How to start this week
You don't have to do everything at once. Take your three best completed projects of the last two years and write down the five building blocks for each. That takes about ten minutes per project and immediately delivers you three real, provable reference texts that say far more than your entire previous gallery.
Then establish a routine: at every handover you dictate the five building blocks directly on site into your phone and ask the customer for a short, project-related review. This way your reference collection grows by itself, without you having to laboriously piece everything together at year's end. Out of every order automatically comes a building block of your AI visibility.
The effect doesn't come overnight, but it's sustainable. While ads only pay as long as you pay, well-documented references work for you permanently. Every described project stays a proof the AI can call up again and again when the next customer asks for exactly your kind of joinery work.
Common questions
Isn't it enough to simply upload lots of photos of my work?
No. Photos impress people, but AI systems like ChatGPT or Perplexity draw their answers almost exclusively from text. A picture of your oak kitchen stays invisible to the machine, as long as it doesn't say in words next to it that it's an oak kitchen, with material, dimensions and location.

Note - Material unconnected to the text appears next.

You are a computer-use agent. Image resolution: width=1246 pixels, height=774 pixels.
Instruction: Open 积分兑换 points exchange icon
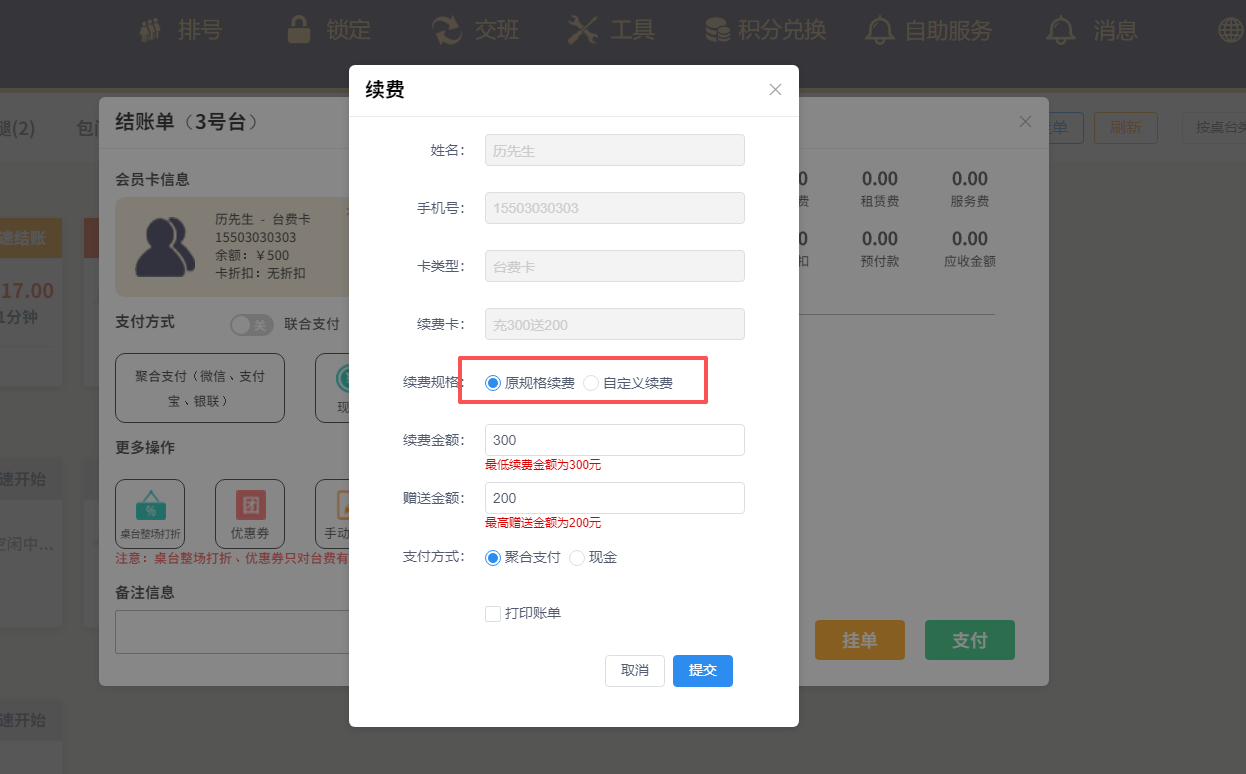click(x=716, y=30)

Add a concrete caption and a real alt text to every photo, then mute pictures turn into usable evidence.
Do I have to state prices for my reference projects?
No, that's not necessary and with individual joinery work often not sensible either, because every piece of furniture is made to measure. More important than the price are material, dimensions, task, special feature and timeframe. If you want to give a rough orientation, use a range like "fitted wardrobes from about 2,500 euros". For AI visibility, above all the concrete, verifiable details of your execution count, not the invoice total.
How many reference projects should I document?
Quality beats quantity. Ten cleanly described projects, each with its own page, clear material details and a customer voice, have a stronger effect than fifty short gallery entries. Start with your three best works of the last two years and then build a new reference at every handover. Pay attention to variety: kitchen, fitted wardrobe, staircase, shop fitting. This way you cover different customer questions and become the fitting answer for more search situations.